ROM is a type of non-volatile memory used in computers, requiring no power to retain their contents. The primary purpose of ROM within a system is to hold the code (and sometimes data) that needs to be present at power-up. Such software is generally known as firmware and contains software to initialize the computer by placing I/O devices into a known state. It may contain either a bootloader program to load an operating system off disk or network or, in the case of an embedded system, it may contain the application itself. Many microcontrollers contain on-chip ROM, thereby reducing component count and simplifying system design.

On a PC, the boot ROM is called the Basic Input/Output System (BIOS), or the newer Unified Extensible Firmware Interface (UEFI). When the processor starts, it begins executing instructions it finds in the BIOS. The BIOS instructions do things like test the hardware in the machine, and then it goes to the hard disk to fetch the boot sector. This boot sector is another small program, and the BIOS stores it in RAM after reading it off the disk.

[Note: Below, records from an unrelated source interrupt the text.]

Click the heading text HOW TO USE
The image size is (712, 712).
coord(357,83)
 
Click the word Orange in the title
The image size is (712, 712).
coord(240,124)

The processor then begins executing the boot sector’s instructions from RAM. The boot sector program will tell the processor to fetch something else from the hard disk into RAM, which the processor then executes, and so on. This is how the processor loads and executes the operating system’s kernel.

Graphic Processing Unit

A GPU is a specialized electronic circuit designed to manipulate and alter memory to accelerate the creation of images in a frame buffer intended for output to a display device. The GPU can be integrated into the motherboard or be found in the daughterboard of a graphics card. Designed for parallel processing, GPUs are used in a wide range of applications, including graphics and video rendering. Although they’re best known for their capabilities in gaming (especially for 3D graphics), GPUs are becoming more popular for use in creative production and artificial intelligence (AI), especially in the domain of image processing. A GPU complements the CPU architecture by allowing repetitive calculations within an application to be run in parallel while the main program continues to run on the CPU. The CPU can be thought of as the taskmaster of the entire system, coordinating a wide range of general-purpose computing tasks, with the GPU performing a narrower range of more specialized tasks (usually mathematical). The GPU is made up of many smaller and more specialized cores, which can complete more work in the same amount of time as compared to a CPU.